Records:
◆ ◆ ◆ ◆ ◆

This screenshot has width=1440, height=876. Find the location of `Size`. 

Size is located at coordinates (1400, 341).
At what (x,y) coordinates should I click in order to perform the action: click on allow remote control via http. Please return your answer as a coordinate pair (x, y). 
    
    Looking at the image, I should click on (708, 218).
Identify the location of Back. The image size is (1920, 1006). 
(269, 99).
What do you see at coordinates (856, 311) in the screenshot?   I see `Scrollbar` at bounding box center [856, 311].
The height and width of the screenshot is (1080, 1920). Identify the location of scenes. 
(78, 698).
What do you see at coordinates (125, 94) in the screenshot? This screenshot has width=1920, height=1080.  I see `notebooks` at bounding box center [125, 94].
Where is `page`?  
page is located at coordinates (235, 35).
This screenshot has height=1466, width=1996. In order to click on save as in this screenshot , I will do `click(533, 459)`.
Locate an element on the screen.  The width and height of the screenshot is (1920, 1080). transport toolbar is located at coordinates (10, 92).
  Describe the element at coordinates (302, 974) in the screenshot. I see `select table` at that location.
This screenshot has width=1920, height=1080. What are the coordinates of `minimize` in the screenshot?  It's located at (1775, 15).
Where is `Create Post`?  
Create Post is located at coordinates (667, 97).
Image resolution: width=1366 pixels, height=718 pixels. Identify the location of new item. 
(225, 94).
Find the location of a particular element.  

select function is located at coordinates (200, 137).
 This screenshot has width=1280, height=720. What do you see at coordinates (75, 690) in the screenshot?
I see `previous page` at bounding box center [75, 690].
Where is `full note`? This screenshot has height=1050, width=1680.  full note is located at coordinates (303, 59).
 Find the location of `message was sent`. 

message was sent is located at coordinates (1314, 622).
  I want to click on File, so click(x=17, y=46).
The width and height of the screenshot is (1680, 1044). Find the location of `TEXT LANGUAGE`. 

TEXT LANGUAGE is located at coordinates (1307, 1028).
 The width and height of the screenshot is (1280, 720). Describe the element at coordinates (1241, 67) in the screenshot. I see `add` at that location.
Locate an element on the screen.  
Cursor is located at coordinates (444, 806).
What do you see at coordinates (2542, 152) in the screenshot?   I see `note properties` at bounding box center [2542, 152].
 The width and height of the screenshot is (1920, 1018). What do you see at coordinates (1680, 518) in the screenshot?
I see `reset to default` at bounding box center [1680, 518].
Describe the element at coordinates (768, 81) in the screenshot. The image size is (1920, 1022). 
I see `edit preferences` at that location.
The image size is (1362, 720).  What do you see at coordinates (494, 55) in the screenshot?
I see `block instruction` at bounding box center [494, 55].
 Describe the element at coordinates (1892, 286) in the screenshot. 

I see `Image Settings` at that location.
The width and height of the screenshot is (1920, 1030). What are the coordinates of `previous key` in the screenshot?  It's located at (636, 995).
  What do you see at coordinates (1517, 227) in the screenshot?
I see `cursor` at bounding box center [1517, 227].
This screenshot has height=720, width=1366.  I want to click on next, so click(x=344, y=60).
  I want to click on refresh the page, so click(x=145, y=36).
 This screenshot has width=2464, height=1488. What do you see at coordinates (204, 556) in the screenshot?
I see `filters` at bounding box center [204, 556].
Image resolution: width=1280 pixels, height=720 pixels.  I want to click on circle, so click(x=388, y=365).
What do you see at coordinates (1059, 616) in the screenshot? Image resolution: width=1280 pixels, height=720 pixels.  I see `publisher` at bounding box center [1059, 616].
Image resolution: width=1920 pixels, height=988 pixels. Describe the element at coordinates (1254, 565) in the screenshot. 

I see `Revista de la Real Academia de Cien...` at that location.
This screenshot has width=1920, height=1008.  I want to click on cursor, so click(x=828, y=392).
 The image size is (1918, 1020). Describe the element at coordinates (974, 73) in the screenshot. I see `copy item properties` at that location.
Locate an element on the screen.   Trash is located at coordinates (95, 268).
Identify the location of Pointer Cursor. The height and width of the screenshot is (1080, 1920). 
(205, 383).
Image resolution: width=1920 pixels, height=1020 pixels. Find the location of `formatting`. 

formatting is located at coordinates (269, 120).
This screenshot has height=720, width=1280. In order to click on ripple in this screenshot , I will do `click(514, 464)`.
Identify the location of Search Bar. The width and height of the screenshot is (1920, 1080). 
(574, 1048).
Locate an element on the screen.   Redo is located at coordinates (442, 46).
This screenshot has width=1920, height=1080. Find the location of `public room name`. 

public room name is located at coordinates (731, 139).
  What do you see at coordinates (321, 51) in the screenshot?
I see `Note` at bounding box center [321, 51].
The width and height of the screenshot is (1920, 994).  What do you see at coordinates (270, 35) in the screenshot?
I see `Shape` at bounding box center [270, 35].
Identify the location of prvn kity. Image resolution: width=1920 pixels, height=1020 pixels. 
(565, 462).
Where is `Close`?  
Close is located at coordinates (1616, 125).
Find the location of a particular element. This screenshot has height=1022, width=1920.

◆ ◆ ◆ ◆ ◆

§ **TASK BRIEF**
Extract every line of the data above and reproduce each one verbatim.

§ **SOLUTION TO THIS EXERCISE**
This screenshot has width=1440, height=876. Find the location of `Size`. 

Size is located at coordinates (1400, 341).
At what (x,y) coordinates should I click in order to perform the action: click on allow remote control via http. Please return your answer as a coordinate pair (x, y). 
    
    Looking at the image, I should click on (708, 218).
Identify the location of Back. The image size is (1920, 1006). 
(269, 99).
What do you see at coordinates (856, 311) in the screenshot?   I see `Scrollbar` at bounding box center [856, 311].
The height and width of the screenshot is (1080, 1920). Identify the location of scenes. 
(78, 698).
What do you see at coordinates (125, 94) in the screenshot? This screenshot has width=1920, height=1080.  I see `notebooks` at bounding box center [125, 94].
Where is `page`?  
page is located at coordinates (235, 35).
This screenshot has height=1466, width=1996. In order to click on save as in this screenshot , I will do `click(533, 459)`.
Locate an element on the screen.  The width and height of the screenshot is (1920, 1080). transport toolbar is located at coordinates (10, 92).
  Describe the element at coordinates (302, 974) in the screenshot. I see `select table` at that location.
This screenshot has width=1920, height=1080. What are the coordinates of `minimize` in the screenshot?  It's located at (1775, 15).
Where is `Create Post`?  
Create Post is located at coordinates (667, 97).
Image resolution: width=1366 pixels, height=718 pixels. Identify the location of new item. 
(225, 94).
Find the location of a particular element.  

select function is located at coordinates (200, 137).
 This screenshot has width=1280, height=720. What do you see at coordinates (75, 690) in the screenshot?
I see `previous page` at bounding box center [75, 690].
Where is `full note`? This screenshot has height=1050, width=1680.  full note is located at coordinates (303, 59).
 Find the location of `message was sent`. 

message was sent is located at coordinates (1314, 622).
  I want to click on File, so click(x=17, y=46).
The width and height of the screenshot is (1680, 1044). Find the location of `TEXT LANGUAGE`. 

TEXT LANGUAGE is located at coordinates (1307, 1028).
 The width and height of the screenshot is (1280, 720). Describe the element at coordinates (1241, 67) in the screenshot. I see `add` at that location.
Locate an element on the screen.  
Cursor is located at coordinates (444, 806).
What do you see at coordinates (2542, 152) in the screenshot?   I see `note properties` at bounding box center [2542, 152].
 The width and height of the screenshot is (1920, 1018). What do you see at coordinates (1680, 518) in the screenshot?
I see `reset to default` at bounding box center [1680, 518].
Describe the element at coordinates (768, 81) in the screenshot. The image size is (1920, 1022). 
I see `edit preferences` at that location.
The image size is (1362, 720).  What do you see at coordinates (494, 55) in the screenshot?
I see `block instruction` at bounding box center [494, 55].
 Describe the element at coordinates (1892, 286) in the screenshot. 

I see `Image Settings` at that location.
The width and height of the screenshot is (1920, 1030). What are the coordinates of `previous key` in the screenshot?  It's located at (636, 995).
  What do you see at coordinates (1517, 227) in the screenshot?
I see `cursor` at bounding box center [1517, 227].
This screenshot has height=720, width=1366.  I want to click on next, so click(x=344, y=60).
  I want to click on refresh the page, so click(x=145, y=36).
 This screenshot has width=2464, height=1488. What do you see at coordinates (204, 556) in the screenshot?
I see `filters` at bounding box center [204, 556].
Image resolution: width=1280 pixels, height=720 pixels.  I want to click on circle, so click(x=388, y=365).
What do you see at coordinates (1059, 616) in the screenshot? Image resolution: width=1280 pixels, height=720 pixels.  I see `publisher` at bounding box center [1059, 616].
Image resolution: width=1920 pixels, height=988 pixels. Describe the element at coordinates (1254, 565) in the screenshot. 

I see `Revista de la Real Academia de Cien...` at that location.
This screenshot has width=1920, height=1008.  I want to click on cursor, so click(x=828, y=392).
 The image size is (1918, 1020). Describe the element at coordinates (974, 73) in the screenshot. I see `copy item properties` at that location.
Locate an element on the screen.   Trash is located at coordinates (95, 268).
Identify the location of Pointer Cursor. The height and width of the screenshot is (1080, 1920). 
(205, 383).
Image resolution: width=1920 pixels, height=1020 pixels. Find the location of `formatting`. 

formatting is located at coordinates (269, 120).
This screenshot has height=720, width=1280. In order to click on ripple in this screenshot , I will do `click(514, 464)`.
Identify the location of Search Bar. The width and height of the screenshot is (1920, 1080). 
(574, 1048).
Locate an element on the screen.   Redo is located at coordinates (442, 46).
This screenshot has width=1920, height=1080. Find the location of `public room name`. 

public room name is located at coordinates (731, 139).
  What do you see at coordinates (321, 51) in the screenshot?
I see `Note` at bounding box center [321, 51].
The width and height of the screenshot is (1920, 994).  What do you see at coordinates (270, 35) in the screenshot?
I see `Shape` at bounding box center [270, 35].
Identify the location of prvn kity. Image resolution: width=1920 pixels, height=1020 pixels. 
(565, 462).
Where is `Close`?  
Close is located at coordinates (1616, 125).
Find the location of a particular element. This screenshot has height=1022, width=1920.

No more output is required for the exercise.